"""

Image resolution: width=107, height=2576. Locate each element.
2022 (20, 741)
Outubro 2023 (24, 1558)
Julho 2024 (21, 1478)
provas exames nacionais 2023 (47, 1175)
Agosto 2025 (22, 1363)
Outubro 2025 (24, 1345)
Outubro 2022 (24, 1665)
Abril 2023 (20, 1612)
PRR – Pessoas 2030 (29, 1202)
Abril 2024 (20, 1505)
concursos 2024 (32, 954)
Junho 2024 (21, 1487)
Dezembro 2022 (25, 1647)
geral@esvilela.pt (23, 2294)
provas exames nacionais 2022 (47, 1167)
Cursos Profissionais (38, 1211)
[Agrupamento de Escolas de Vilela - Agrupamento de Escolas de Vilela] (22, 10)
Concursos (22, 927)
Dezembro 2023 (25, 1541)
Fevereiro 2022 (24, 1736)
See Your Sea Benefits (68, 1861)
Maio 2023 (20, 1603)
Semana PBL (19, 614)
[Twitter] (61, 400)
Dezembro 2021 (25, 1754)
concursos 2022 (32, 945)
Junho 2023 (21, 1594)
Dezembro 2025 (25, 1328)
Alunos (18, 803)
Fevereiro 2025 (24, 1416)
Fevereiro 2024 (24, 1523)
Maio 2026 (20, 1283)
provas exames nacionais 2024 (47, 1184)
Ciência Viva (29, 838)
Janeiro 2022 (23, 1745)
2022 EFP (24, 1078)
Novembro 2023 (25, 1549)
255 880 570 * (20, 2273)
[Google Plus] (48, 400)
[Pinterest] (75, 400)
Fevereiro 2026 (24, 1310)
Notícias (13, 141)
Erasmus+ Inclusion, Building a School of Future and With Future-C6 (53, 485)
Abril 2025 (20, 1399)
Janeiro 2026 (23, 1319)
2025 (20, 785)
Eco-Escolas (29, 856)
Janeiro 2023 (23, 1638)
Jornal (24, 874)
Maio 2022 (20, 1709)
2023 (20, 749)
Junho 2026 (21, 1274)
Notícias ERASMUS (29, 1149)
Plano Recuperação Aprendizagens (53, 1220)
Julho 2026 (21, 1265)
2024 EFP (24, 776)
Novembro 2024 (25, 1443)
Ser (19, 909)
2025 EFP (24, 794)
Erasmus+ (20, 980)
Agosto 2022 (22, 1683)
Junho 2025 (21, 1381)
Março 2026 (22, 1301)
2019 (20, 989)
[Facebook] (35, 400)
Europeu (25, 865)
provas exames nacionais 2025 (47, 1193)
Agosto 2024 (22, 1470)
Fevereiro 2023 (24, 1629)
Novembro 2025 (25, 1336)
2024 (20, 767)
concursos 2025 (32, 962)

"""
"""

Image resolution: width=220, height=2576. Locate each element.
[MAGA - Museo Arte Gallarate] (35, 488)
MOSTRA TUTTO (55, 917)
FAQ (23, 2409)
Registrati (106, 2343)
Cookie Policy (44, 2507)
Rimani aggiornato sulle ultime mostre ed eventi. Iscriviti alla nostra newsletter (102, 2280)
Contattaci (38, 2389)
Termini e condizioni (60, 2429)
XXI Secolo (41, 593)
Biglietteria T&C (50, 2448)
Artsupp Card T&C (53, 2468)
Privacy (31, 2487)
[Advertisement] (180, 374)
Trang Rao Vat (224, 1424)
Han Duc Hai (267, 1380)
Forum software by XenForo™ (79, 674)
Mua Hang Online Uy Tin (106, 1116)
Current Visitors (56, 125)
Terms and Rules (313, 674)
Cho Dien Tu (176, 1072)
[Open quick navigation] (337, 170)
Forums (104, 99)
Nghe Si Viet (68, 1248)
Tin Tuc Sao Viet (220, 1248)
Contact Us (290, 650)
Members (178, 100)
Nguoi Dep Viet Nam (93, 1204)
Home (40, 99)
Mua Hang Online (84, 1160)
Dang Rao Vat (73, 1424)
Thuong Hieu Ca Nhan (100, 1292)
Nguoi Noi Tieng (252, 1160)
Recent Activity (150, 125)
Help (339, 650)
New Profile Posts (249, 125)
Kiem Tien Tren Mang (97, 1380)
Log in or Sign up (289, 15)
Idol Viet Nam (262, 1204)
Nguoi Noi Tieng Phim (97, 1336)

"""
"""

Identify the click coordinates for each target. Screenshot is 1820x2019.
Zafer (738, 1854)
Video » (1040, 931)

"""

Go through the listing above and write out exactly the lines starting with the one holding "concursos 2024 (32, 954)" and running through the one holding "[Agrupamento de Escolas", ends included, and no others.

WRITTEN RESPONSE
concursos 2024 (32, 954)
Junho 2024 (21, 1487)
Dezembro 2022 (25, 1647)
geral@esvilela.pt (23, 2294)
provas exames nacionais 2022 (47, 1167)
Cursos Profissionais (38, 1211)
[Agrupamento de Escolas de Vilela - Agrupamento de Escolas de Vilela] (22, 10)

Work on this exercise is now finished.